(Records for locating displayed items)
* * *
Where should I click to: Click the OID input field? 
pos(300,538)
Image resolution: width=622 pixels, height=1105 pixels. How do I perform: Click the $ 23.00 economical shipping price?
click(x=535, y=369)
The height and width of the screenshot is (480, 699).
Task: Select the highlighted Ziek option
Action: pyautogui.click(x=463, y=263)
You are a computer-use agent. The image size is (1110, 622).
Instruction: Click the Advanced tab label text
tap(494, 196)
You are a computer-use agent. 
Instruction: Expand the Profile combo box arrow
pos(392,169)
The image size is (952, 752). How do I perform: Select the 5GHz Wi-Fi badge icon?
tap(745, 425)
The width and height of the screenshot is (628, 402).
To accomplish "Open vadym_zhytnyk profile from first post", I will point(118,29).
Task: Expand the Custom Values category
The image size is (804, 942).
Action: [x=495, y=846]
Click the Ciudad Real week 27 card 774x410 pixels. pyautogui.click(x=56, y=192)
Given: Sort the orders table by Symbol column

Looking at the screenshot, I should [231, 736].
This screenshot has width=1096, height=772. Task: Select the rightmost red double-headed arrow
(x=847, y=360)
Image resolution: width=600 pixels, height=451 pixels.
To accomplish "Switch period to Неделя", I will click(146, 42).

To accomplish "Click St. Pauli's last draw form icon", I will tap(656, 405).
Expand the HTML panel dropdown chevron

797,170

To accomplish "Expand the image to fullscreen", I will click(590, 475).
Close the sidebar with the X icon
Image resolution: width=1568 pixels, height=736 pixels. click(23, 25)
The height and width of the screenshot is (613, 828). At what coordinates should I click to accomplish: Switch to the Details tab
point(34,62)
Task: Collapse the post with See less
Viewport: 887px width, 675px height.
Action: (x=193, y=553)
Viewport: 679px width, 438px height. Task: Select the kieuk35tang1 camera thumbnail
* * *
> TASK OBJECTIVE
Change "Instruction:" to "Command:" throughout the records and write them out again with everything else left the same.

> RESULT OF THIS TASK
Where should I click to: Click the OID input field? 
pos(300,538)
Image resolution: width=622 pixels, height=1105 pixels. How do I perform: Click the $ 23.00 economical shipping price?
click(x=535, y=369)
The height and width of the screenshot is (480, 699).
Task: Select the highlighted Ziek option
Action: pyautogui.click(x=463, y=263)
You are a computer-use agent. The image size is (1110, 622).
Command: Click the Advanced tab label text
tap(494, 196)
You are a computer-use agent. 
Command: Expand the Profile combo box arrow
pos(392,169)
The image size is (952, 752). How do I perform: Select the 5GHz Wi-Fi badge icon?
tap(745, 425)
The width and height of the screenshot is (628, 402).
To accomplish "Open vadym_zhytnyk profile from first post", I will point(118,29).
Task: Expand the Custom Values category
The image size is (804, 942).
Action: [x=495, y=846]
Click the Ciudad Real week 27 card 774x410 pixels. pyautogui.click(x=56, y=192)
Given: Sort the orders table by Symbol column

Looking at the screenshot, I should [231, 736].
This screenshot has width=1096, height=772. Task: Select the rightmost red double-headed arrow
(x=847, y=360)
Image resolution: width=600 pixels, height=451 pixels.
To accomplish "Switch period to Неделя", I will click(146, 42).

To accomplish "Click St. Pauli's last draw form icon", I will tap(656, 405).
Expand the HTML panel dropdown chevron

797,170

To accomplish "Expand the image to fullscreen", I will click(590, 475).
Close the sidebar with the X icon
Image resolution: width=1568 pixels, height=736 pixels. click(23, 25)
The height and width of the screenshot is (613, 828). At what coordinates should I click to accomplish: Switch to the Details tab
point(34,62)
Task: Collapse the post with See less
Viewport: 887px width, 675px height.
Action: (x=193, y=553)
Viewport: 679px width, 438px height. Task: Select the kieuk35tang1 camera thumbnail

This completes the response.